There’s a third way of dealing with failure, which is to design our jobs so failure can be simply ignored.

Jobs that Ignore Failure

Ignoring the failure of a job seems like a bad idea. These jobs have been queued because they need to execute and need to complete. How can we simply ignore their failures?

If a job can

a) figure out what work needs to be done on its own and
b) be run on a regular schedule

then individual job failures can be ignored. This is because the next time the job is run, it will “catch up” on the lost work of the failed job.

Consider how we broke up our purchasing process in the previous section. The first job, StartPurchaseTransactionJob creates an “in-progress” transaction, while the second job, ChargeTransactionJob, completes such transactions.

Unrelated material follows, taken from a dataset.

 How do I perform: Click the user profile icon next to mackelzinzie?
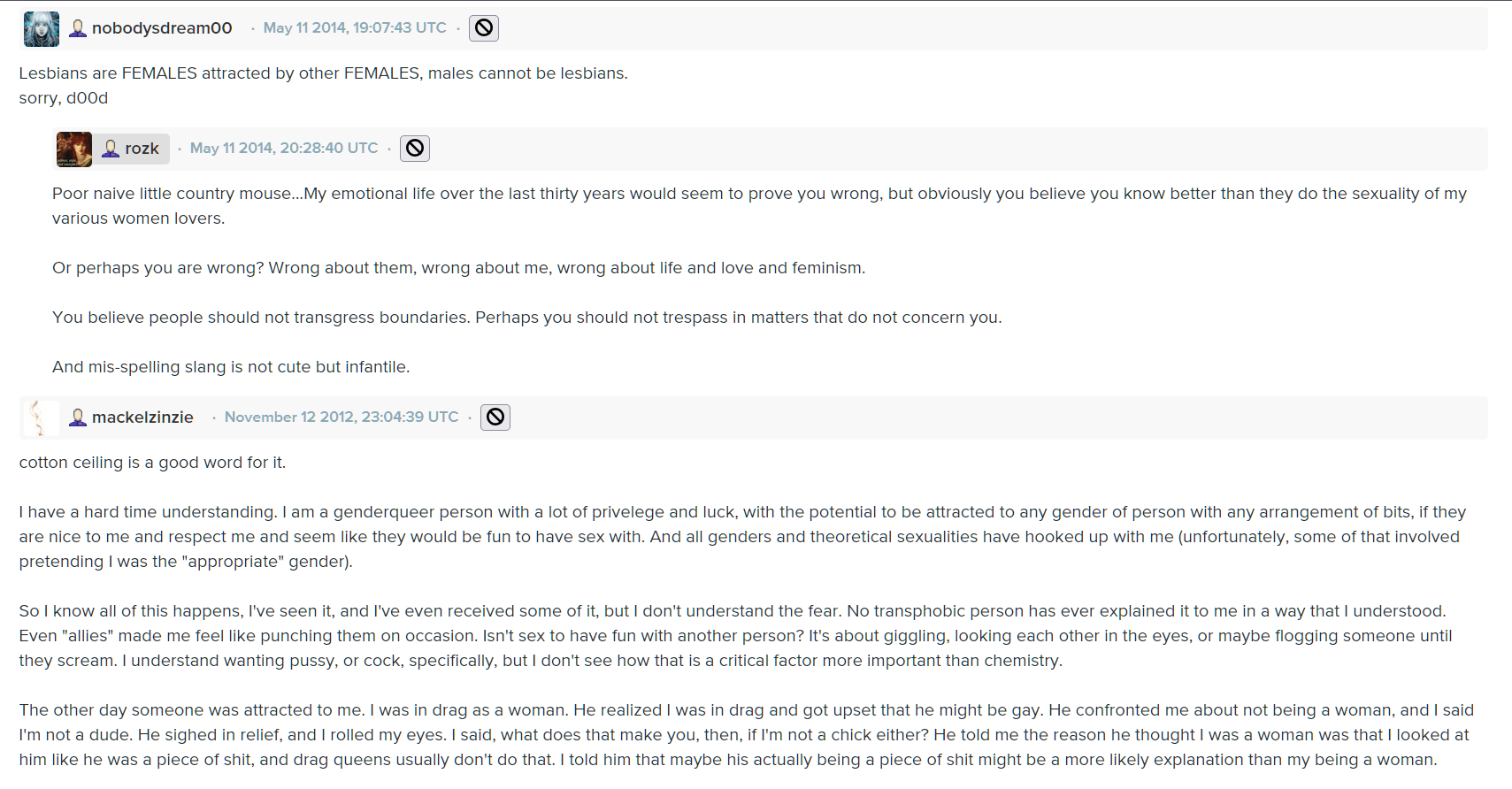pos(78,417)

We can modify ChargeTransactionJob so it processes all incomplete transactions, not just a particular one. Designed that way, we can simply schedule the job to run periodically and ignore the failures of any one job.

class ChargeIncompleteTransactionsJob < ActiveJob::Job
  def perform
    Transaction.incomplete.find_each do |transaction|
      payment = PaymentProcessor.payment(
        custom: { transaction_id: transaction.id }
      )

      unless payment.present?
        payment = PaymentProcessor.charge(
            transaction.credit_card.token,
            transaction.amount,
            custom: { transaction_id: transaction.id })
      end
      transaction.complete!(payment)

      CompletePurchaseJob.perform_later(transaction)
    end
  end
end

Assuming ChargeIncompleteTransactionsJob is queued periodically, it will process all incomplete transactions, even those left unprocessed by a previous job’s failure. As long the job doesn’t fail frequently, all the incomplete transactions will eventually be processed.

Not every task can be implemented in this way, but it’s a great pattern to use when a database query can determine what work needs to be done and where that work does not need completion in a timely fashion. For example, caches can be refreshed by querying for all items updated since the last run of the job.

In Conclusion

ActiveJob removes some of the friction involved in writing background jobs by providing a single API for queuing and writing jobs, however the hard work of dealing with failure is still a problem developers must solve.

Keep all this in mind when designing processes for background processing. Pay careful attention when extracting inlined code into background jobs. By using the techniques discussed here, your background jobs can run safely and quietly, withstanding the rigors of production use.